#### Activity:
Reproduce all the entries exactly and keep the pictures out.

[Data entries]
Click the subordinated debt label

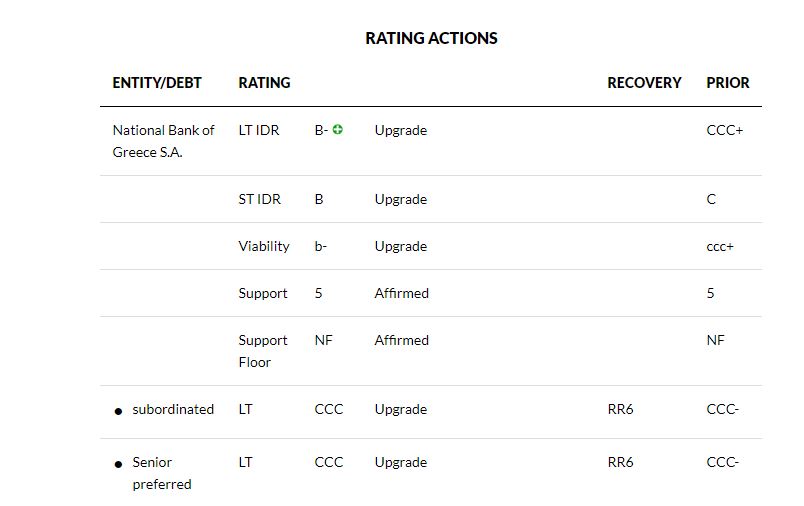tap(173, 409)
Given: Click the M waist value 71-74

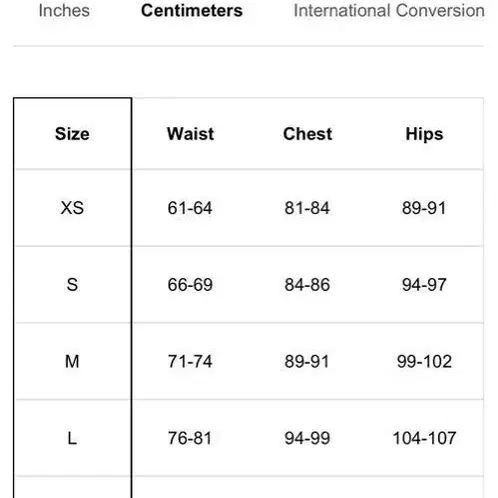Looking at the screenshot, I should point(190,361).
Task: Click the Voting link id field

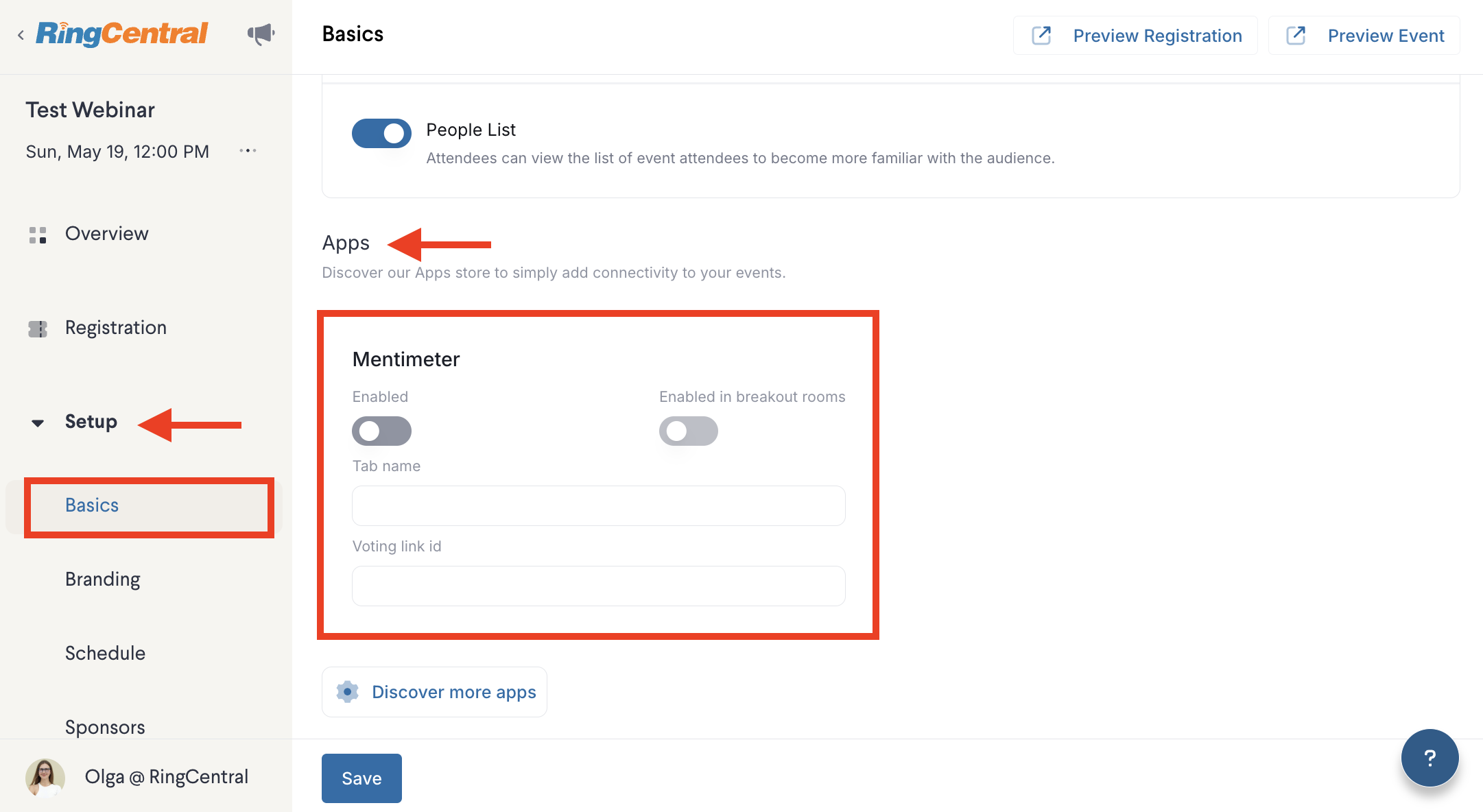Action: (x=598, y=586)
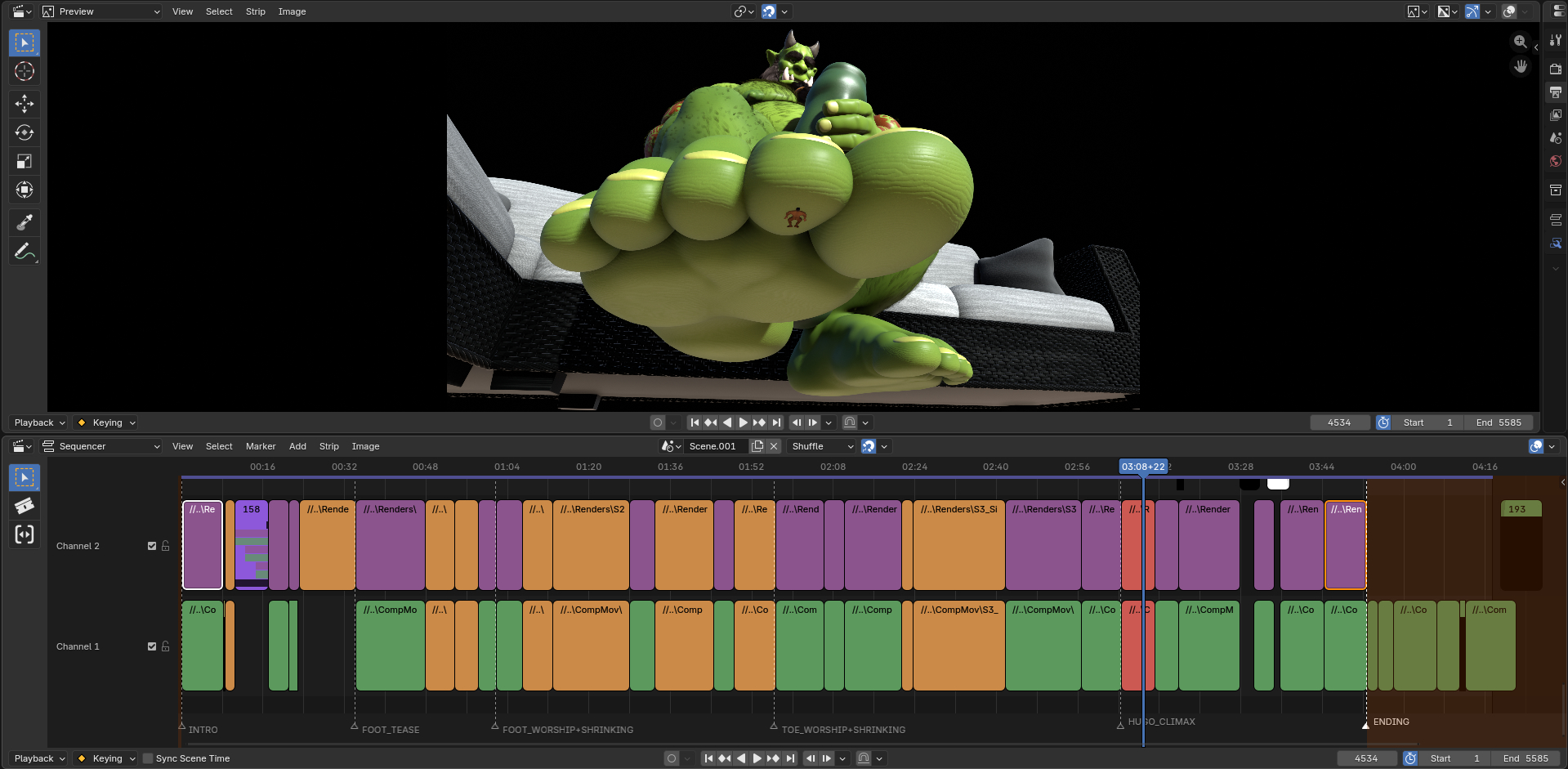Screen dimensions: 1568x769
Task: Select the Cursor tool in preview toolbar
Action: 25,72
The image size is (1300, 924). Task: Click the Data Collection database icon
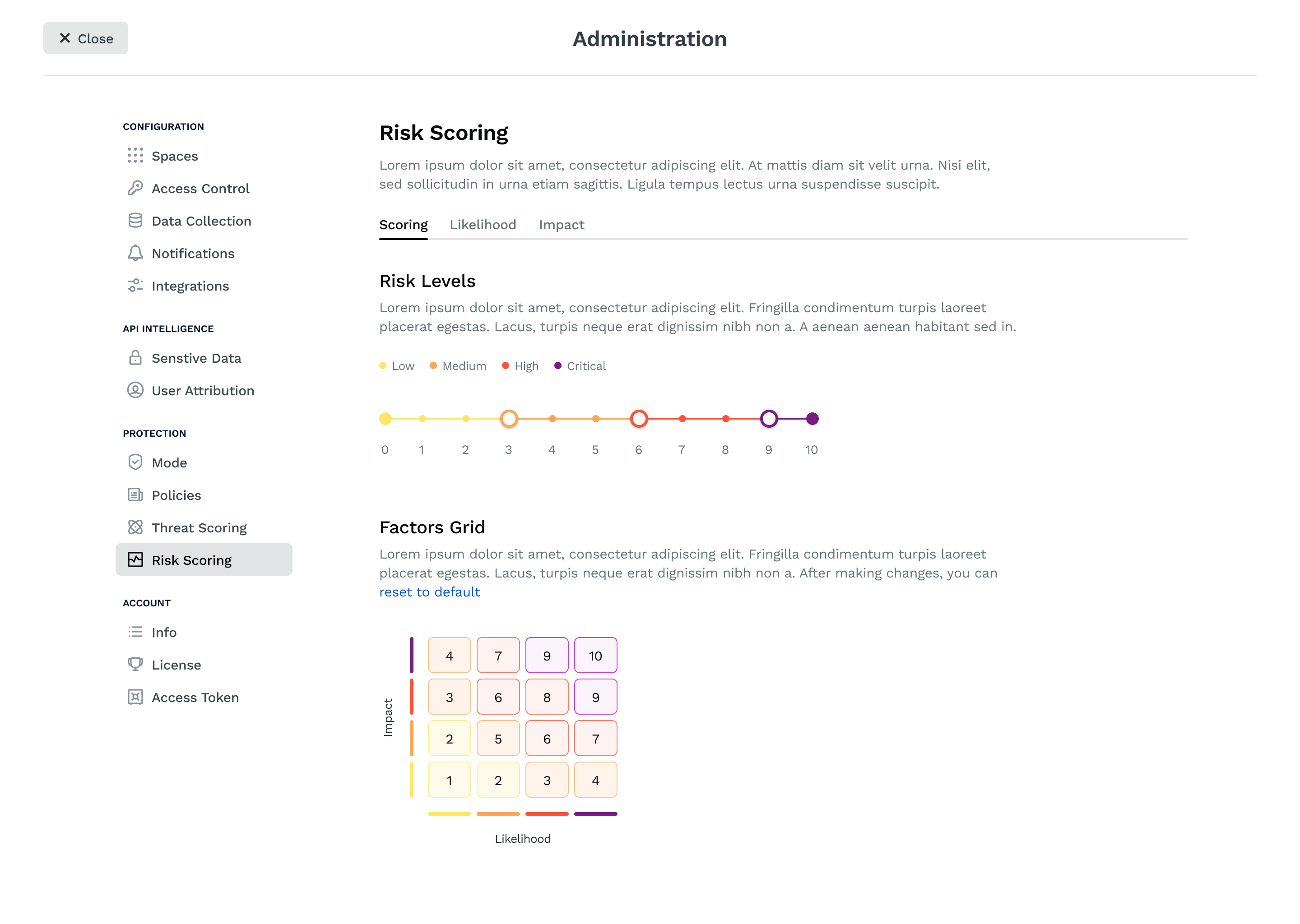135,220
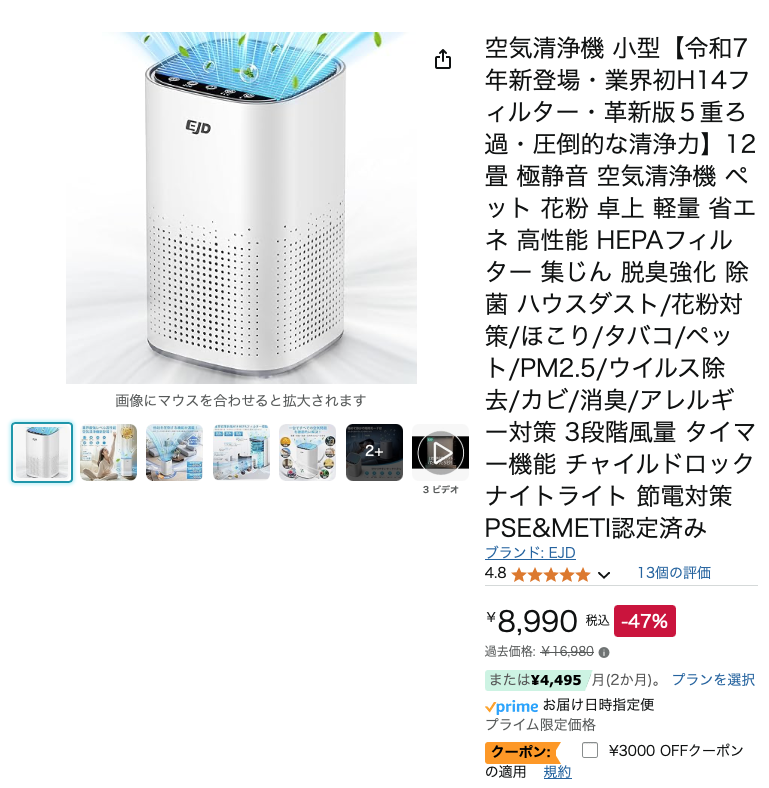Select the first white purifier thumbnail
769x788 pixels.
click(42, 452)
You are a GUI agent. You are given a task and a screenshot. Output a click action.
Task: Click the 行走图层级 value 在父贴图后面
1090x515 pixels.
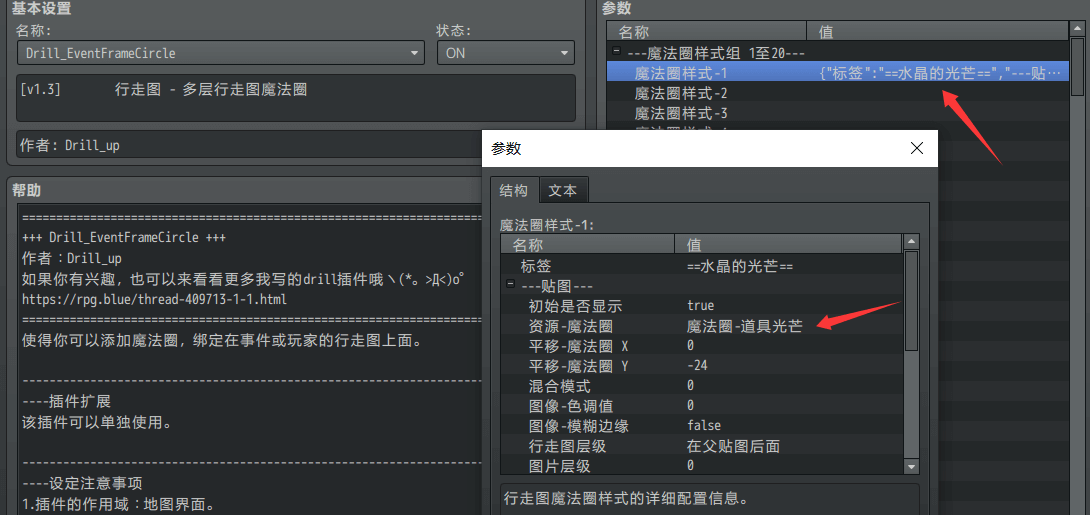click(x=733, y=446)
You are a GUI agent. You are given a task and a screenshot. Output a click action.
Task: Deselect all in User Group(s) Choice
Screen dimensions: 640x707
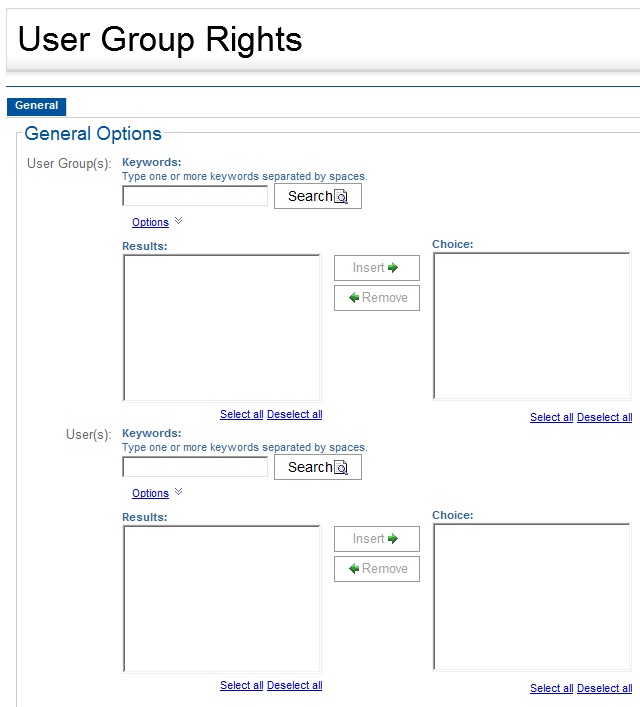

#### Task response:
Click the subordinated debt label

tap(173, 409)
Given: Click the M waist value 71-74

Looking at the screenshot, I should point(190,361).
Task: Click the Voting link id field

Action: (x=598, y=586)
Screen dimensions: 1568x769
Task: Select the Cursor tool in preview toolbar
Action: 25,72
The image size is (1300, 924). Task: Click the Data Collection database icon
135,220
Select the first white purifier thumbnail
769x788 pixels.
click(42, 452)
You are a GUI agent. You are given a task and a screenshot. Output a click action.
Task: Click the 行走图层级 value 在父贴图后面
1090x515 pixels.
click(x=733, y=446)
You are a GUI agent. You are given a task and a screenshot. Output a click action.
Task: Deselect all in User Group(s) Choice
Screen dimensions: 640x707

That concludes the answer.